## START QUOTED TEXT
I pay special tribute to my hon. Friend the Member for Croydon, South (Richard Ottaway), who spoke with a depth of understanding about and interest in NETA, and to the hon. Member for Crosby (Mrs. Curtis-Thomas), who spoke, as a former dean of an engineering department, with great knowledge of the technical background to events on 28 August. She also made some wider points that I hope the Government will take on board in the longer term.
My hon. Friend the Member for Reigate (Mr. Blunt) made an interesting contribution. He has studied energy supply in great depth in recent months. I shall revert shortly to the remarks of my hon. Friend the Member for Newark (Patrick Mercer), who speaks for our party on homeland security and posed the Government some important challenges.
I make it clear at the outset to both Ministers that no one believes that the issues that they confront and that we have been debating are easy to resolve or require the mere waving of a magic wand or the exercise of political will to cause all difficulties to disappear. Of course, that is not the case. We are dealing with challenges that have built up over many years. The decisions that we make will have consequences for many more years and decades.
## END QUOTED TEXT
> **AIM 1**: From the parliamentary speech, reproduce word for word the passage starting at "I make it clear" and ending at "years and decades.".
> **AIM 2**: List every constituency named in the parliamentary speech.
> **AIM 3**: Write the next part of the parliamentary speech, picking up after its final sentence.
None of the material is needed here.
## START DATA EXTRACT
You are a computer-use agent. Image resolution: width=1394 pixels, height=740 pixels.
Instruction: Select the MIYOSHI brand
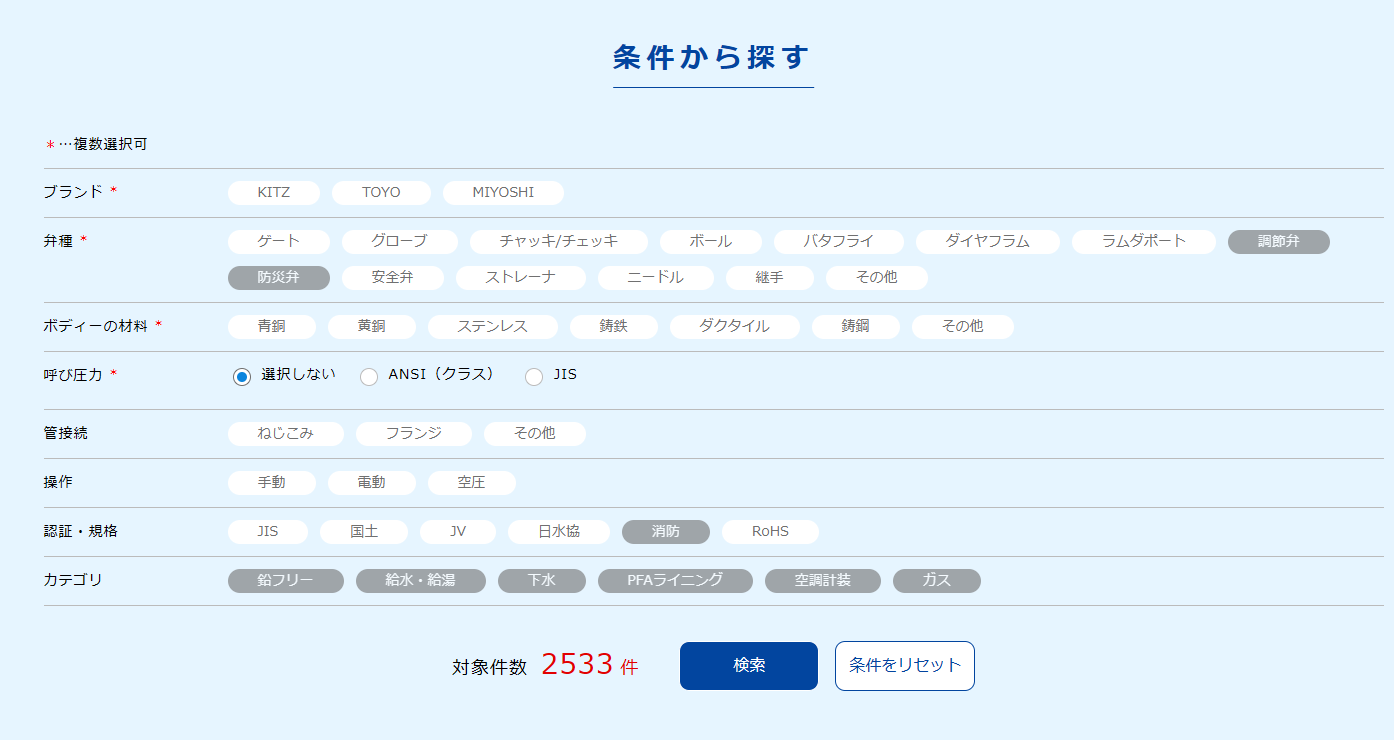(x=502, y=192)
## END DATA EXTRACT
> **EXPECTED OUTPUT 1**:
I make it clear at the outset to both Ministers that no one believes that the issues that they confront and that we have been debating are easy to resolve or require the mere waving of a magic wand or the exercise of political will to cause all difficulties to disappear. Of course, that is not the case. We are dealing with challenges that have built up over many years. The decisions that we make will have consequences for many more years and decades.

> **EXPECTED OUTPUT 2**:
Croydon, South
Crosby
Reigate
Newark

> **EXPECTED OUTPUT 3**:
I shall begin with some comments about our general energy debate before concluding with a few specific questions to the Minister for Transport on transport matters. Although I look forward to his response because he is one of the most entertaining speakers on the Government Front Bench, I regret the absence of the Secretary of State for Transport. We understand the absence of the Secretary of State for Trade and Industryshe is returning from the Cancun deliberations, which it was perfectly appropriate that she should attend. However, the Transport Secretary is absent because he has been attending a party to celebrate the first stage of the channel tunnel rail link. Some would say that it was a little premature to celebrate any part of our transport infrastructure, but we shall await the Minister's comments.
Many speeches paid tribute to the skill and ability of the Minister for Energy. We find it curious that he is also Minister for E-Commerce and Postal Services, just as it is curious that the Secretary of State for Transport doubles as Secretary of State for Scotland.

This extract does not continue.